Beyond population coverage rates, satisfaction with the availability of quality health services offers further insight into effective coverage. The Gallup World Poll collects data on citizens’ satisfaction with health and other public services. While contextual and cultural factors influence survey responses, the poll allows citizens’ opinions to be compared based on the same survey question. Satisfaction with the availability of quality health services averaged 64% across OECD countries in 2024 (Figure 5.2). Swiss citizens were most likely to be satisfied (89%), while those in Greece, Türkiye, Hungary, Italy, Chile and Colombia were least likely to be satisfied (lower than 50%).

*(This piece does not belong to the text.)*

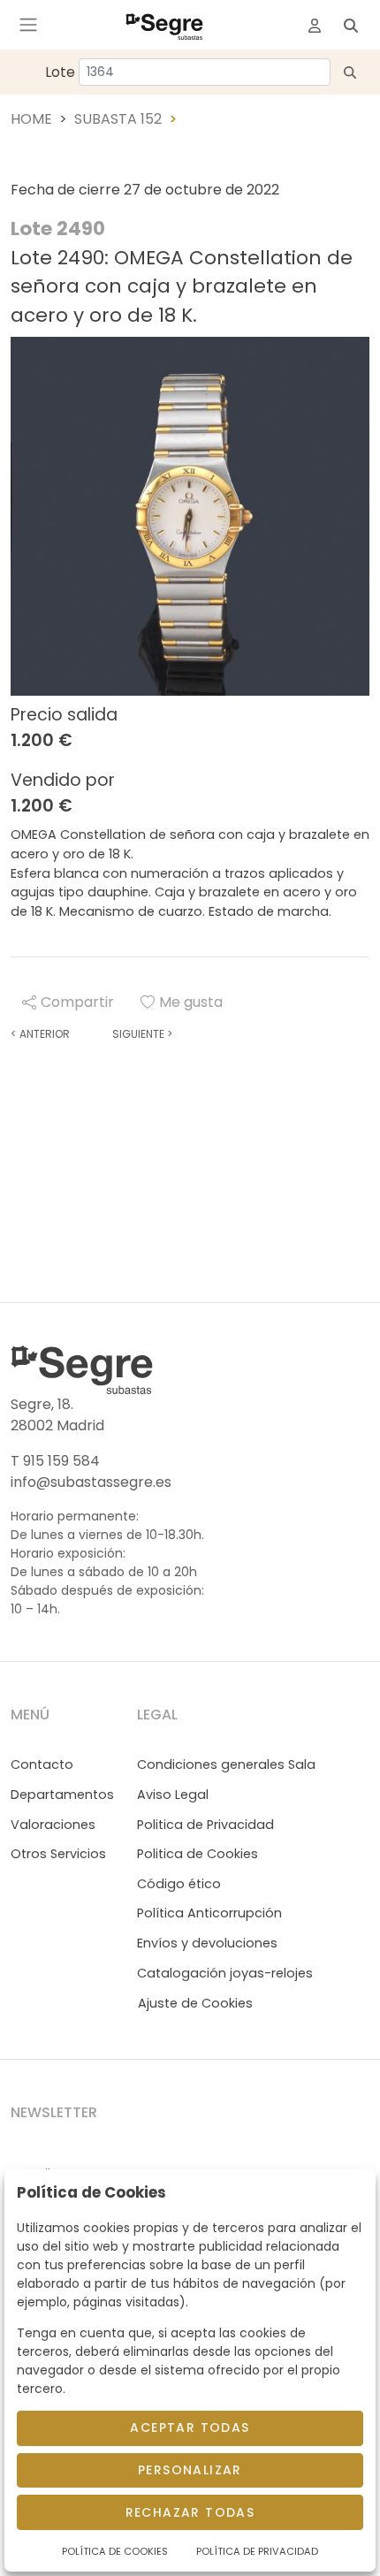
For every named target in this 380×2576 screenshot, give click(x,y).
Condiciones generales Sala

While satisfaction levels have decreased on average across OECD countries over the past decade, this masks wide cross-country variation: Türkiye experienced the largest decline in satisfaction of 30 percentage points (p.p.), while Canada, France and New Zealand also had declines of over 20 p.p. Conversely, in Chile and Estonia satisfaction levels increased by 10 p.p. or more.
In many countries, citizens can purchase additional health coverage through voluntary private health insurance. This can cover any cost-sharing left after basic coverage (complementary insurance), add further services (supplementary insurance), or provide faster access or a wider choice of providers (duplicate insurance). Among 29 OECD countries with recent comparable data, nine had additional private insurance coverage for over half of the population in 2024 (Figure 5.3). Complementary insurance to cover cost-sharing is widely used in Belgium (97% of the population). Israel and the Netherlands had the largest supplementary health insurance market (over 80% of the population). Duplicate private health insurance was most widely used in Australia and Ireland. Over the last decade, the population covered by additional private health insurance has increased in 16 of 29 OECD countries with comparable data, with large increases in Belgium and Denmark (over 15 p.p.). In Slovenia, a major policy reform in 2024 replaced its complementary insurance with a new compulsory healthcare contribution as part of its social health insurance system.